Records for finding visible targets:
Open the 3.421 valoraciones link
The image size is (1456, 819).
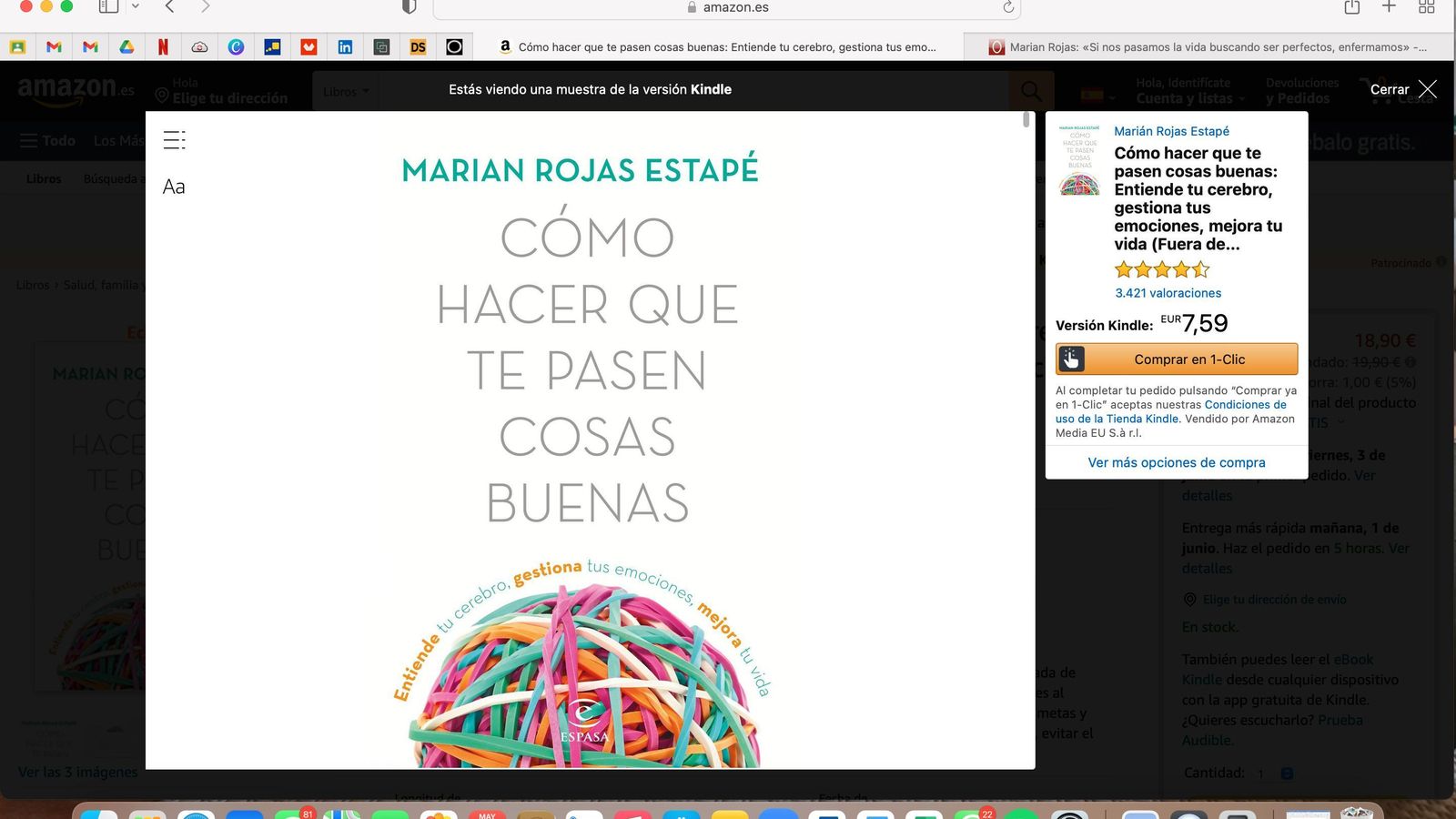1168,293
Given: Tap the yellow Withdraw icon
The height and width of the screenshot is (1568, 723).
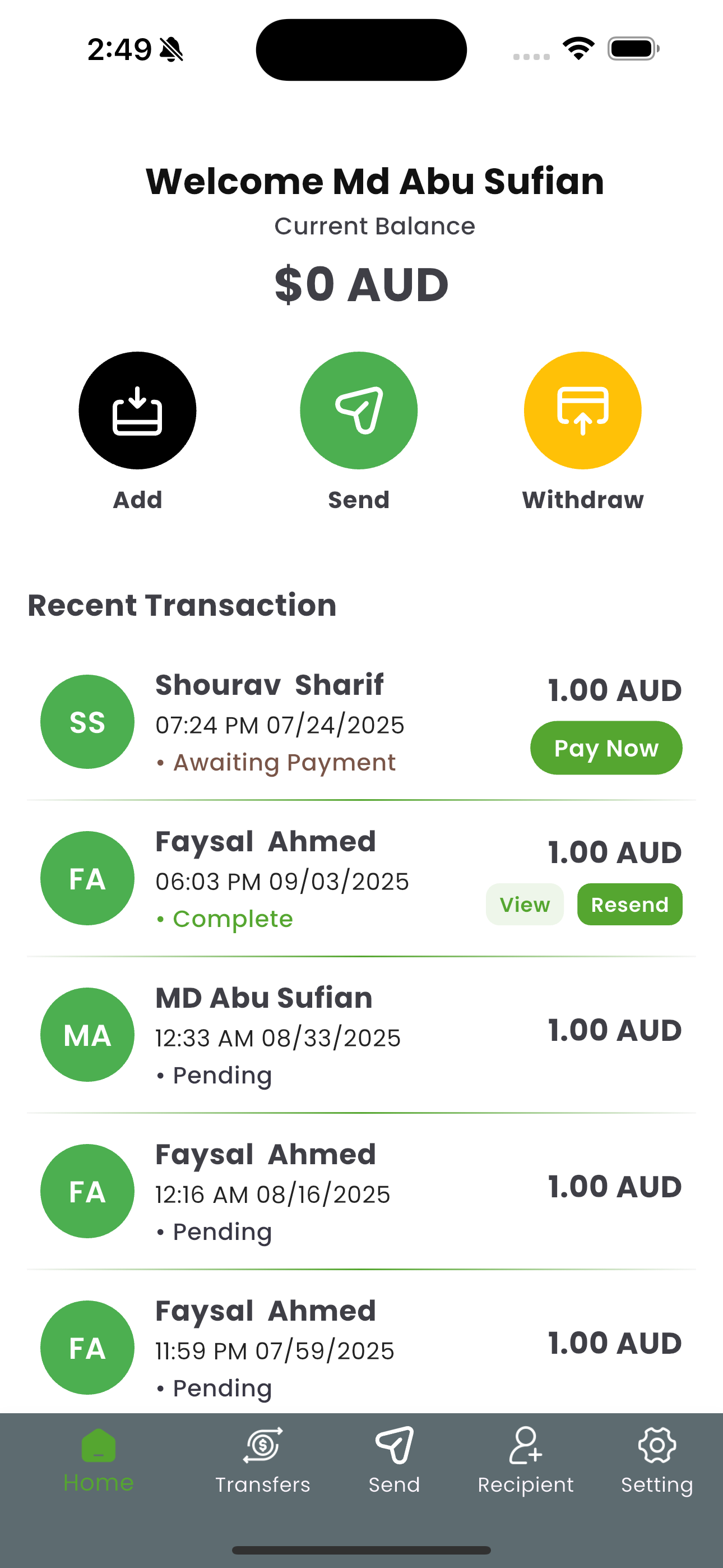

- _EXERCISE_:
Put the records into a numbered list, beginning at the line that contains "Given: Tap the yellow Withdraw icon" and continuing through the end of the records, with both ends included. Skip blank lines and leave the pictures out.

- _EXERCISE ANSWER_:
1. Given: Tap the yellow Withdraw icon
2. The height and width of the screenshot is (1568, 723).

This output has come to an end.